A questo punto l’associazione ha tempo fino a fine anno, quando il podere verrà messo in vendita.
La sentenza e la posizione dell’associazione
Per quanto riguarda la sentenza i volontari sostengono che: “Il giudice non ha accolto l’interpretazione della nostra difesa circa la natura vessatoria della clausola contrattuale relativa agli obblighi di Agripunk: provvedere a costosi lavori di rimozione delle coperture in amianto e altre manutenzioni straordinarie. Questo perché il giudice ha equiparato a “commerciale” l’attività di Agripunk, ignorando completamente il nostro status di associazione onlus e negando la qualifica di persona fisica “consumatore” per la quale, in sentenze della Corte di Cassazione, è applicabile la clausola vessatoria”.
Le finalità di Agripunk e il timore per il futuro del podere
Alla preoccupazione per lo sfratto, si affianca anche il timore che il podere, dove fino ad oggi hanno trovato rifugio animali abbandonati o maltrattati, possa diventare sede di nuovi allevamenti.
“Agripunk onlus, da proprio statuto, cerca di attuare una riconversione da aziendale a sociale sperimentando la convivenza interspecie senza alcun interesse di profitto e proprio per questo soccombe al sistema industriale dello sfruttamento animale che ci vede come povere illuse che non producono nulla. Il rifugio dell’Isola è destinato così a ridiventare produttivo per nuove aziende, nuovi agriturismi, forse nuovi allevamenti?”
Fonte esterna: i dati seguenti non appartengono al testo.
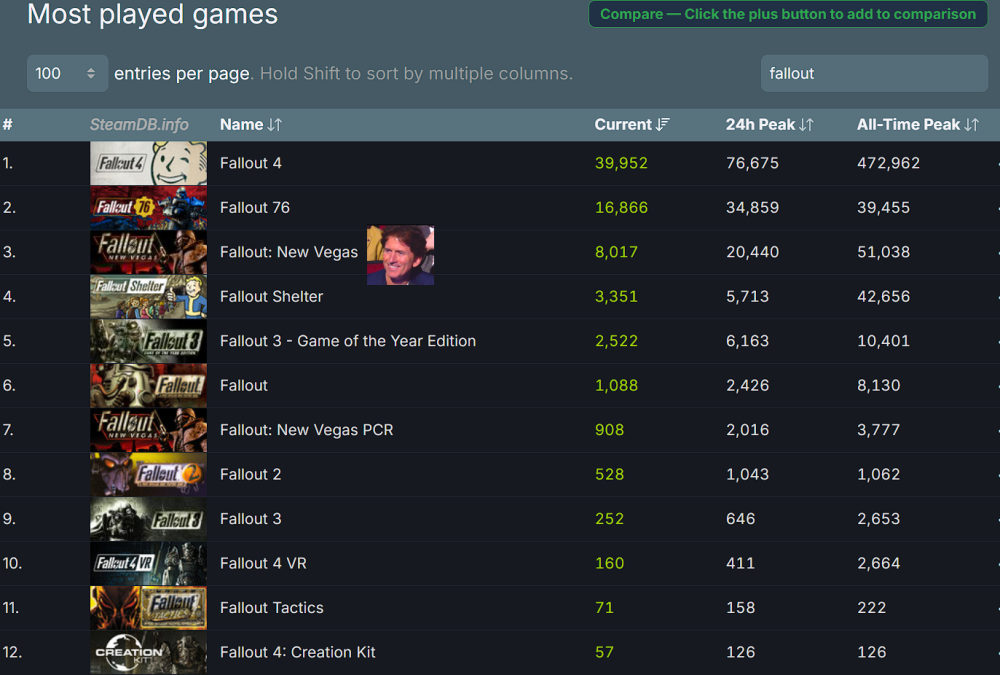
Task: Open the Fallout: New Vegas link
Action: pos(288,252)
I volontari spiegano che “Non è facile rimanere, ma non lo è nemmeno fare i bagagli e traslocare, anche perché prima va trovato un posto idoneo e va garantita la cura nei confronti delle soggettività tutte che abitano il rifugio, ma anche di quelle soggettività che ruotano attorno ad esso e lo attraversano”.
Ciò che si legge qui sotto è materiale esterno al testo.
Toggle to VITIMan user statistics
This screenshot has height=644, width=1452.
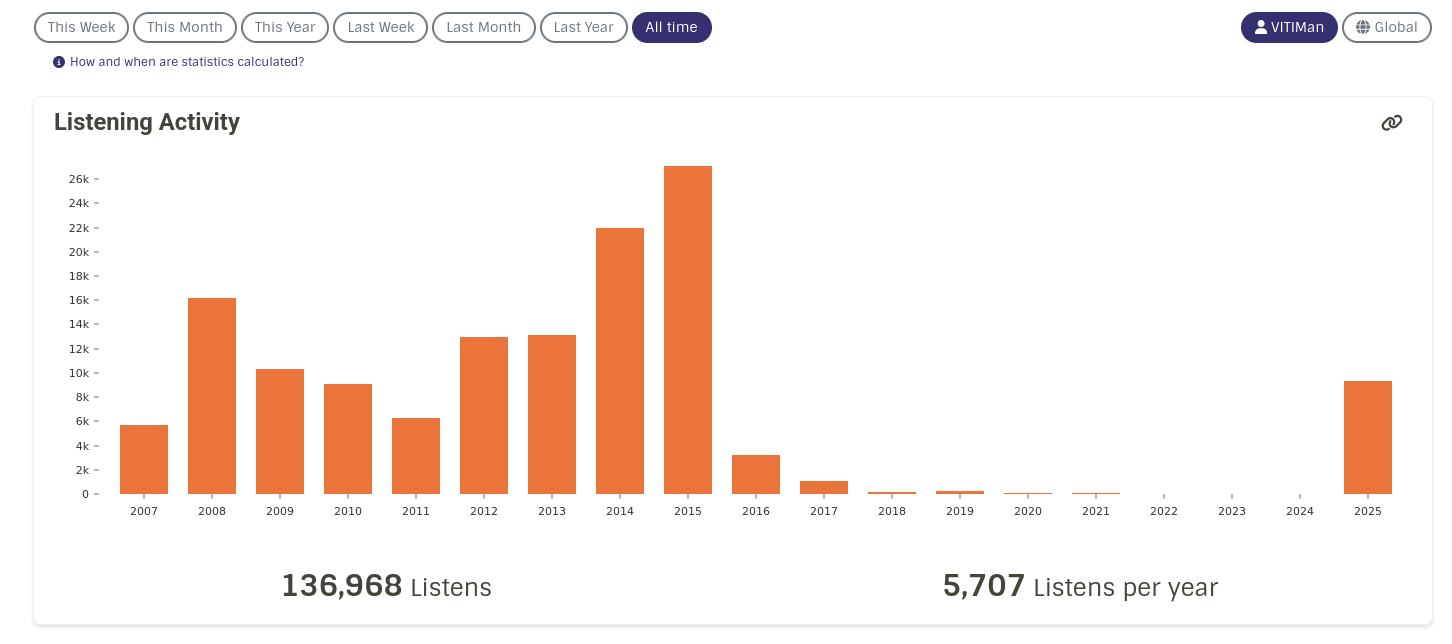click(1289, 28)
Da qui un appello per le istituzioni: “Per questo motivo – si legge nella nota -, interessiamo ancora una volta il nostro Comune, gli altri Comuni interessati e la Regione Toscana alla nostra causa per continuare un’attività riconosciuta indispensabile per la nostra comunità di persone di varie specie, ma soprattutto per impedire categoricamente che qui possa riaprire un allevamento di qualsiasi tipologia; così come chiediamo l’aiuto e l’appoggio della comunità che attraversa questo spazio e la sostiene da anni, della comunità locale, delle associazioni, dei gruppi, delle collettive e delle persone tutte che hanno a cuore la nostra esistenza così come i vari enti e istituzioni che hanno riposto fiducia in noi e usufruito della nostra funzione sociale di accoglienza e cura. Abbiamo provato con il dialogo e con proposte, ma evidentemente, non avendo lo stesso potere economico e gli stessi privilegi riservati a chi sfrutta, l’unica maniera per farci ascoltare è quella di tornare ad essere quel bullone arrugginito che inceppa l’ingranaggio”.